## Written instruction
Determine how many lines of the material below contain the word "image". Give only the number.

## Recorded information
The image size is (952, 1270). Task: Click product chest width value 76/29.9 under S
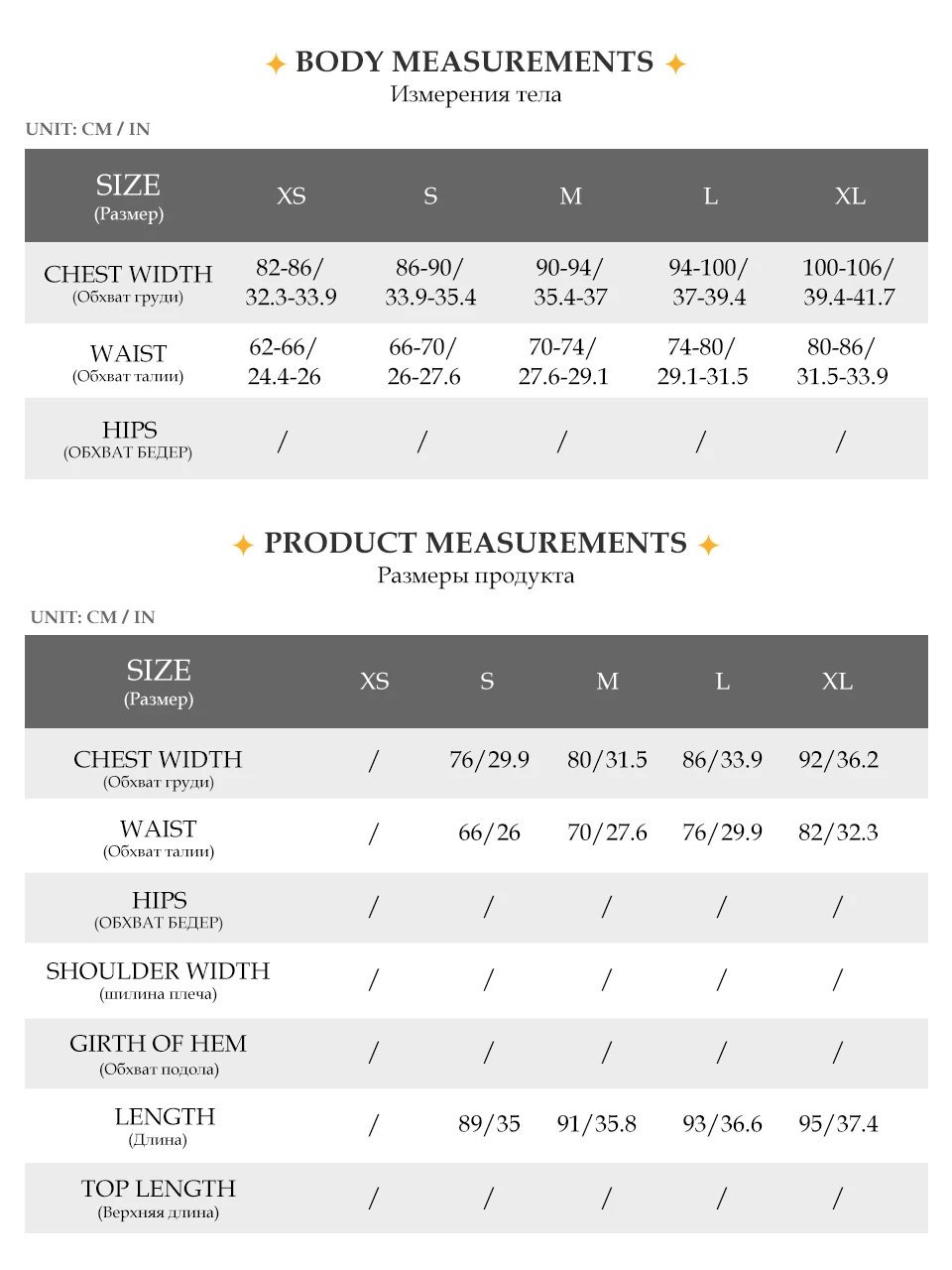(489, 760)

* * *

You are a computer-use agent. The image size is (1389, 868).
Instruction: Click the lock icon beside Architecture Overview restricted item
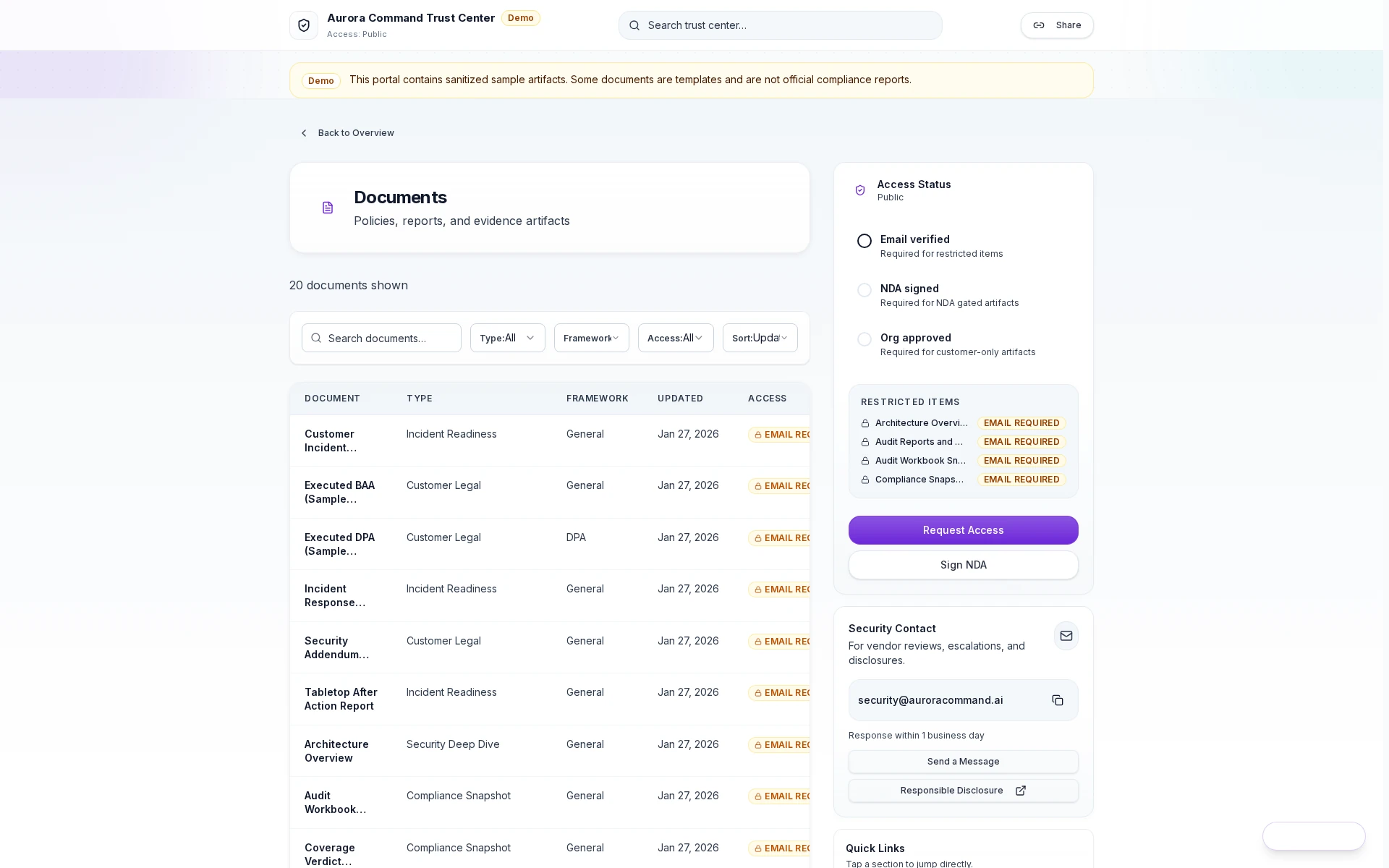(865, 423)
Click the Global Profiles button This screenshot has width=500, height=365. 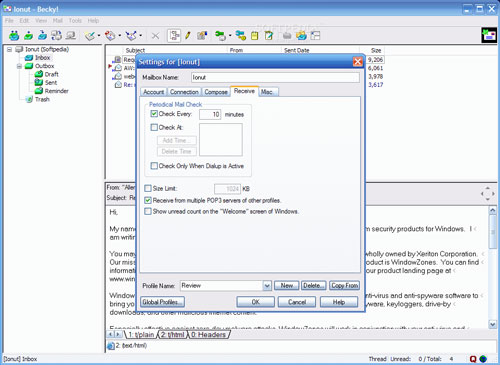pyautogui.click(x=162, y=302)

## Response to this exercise
2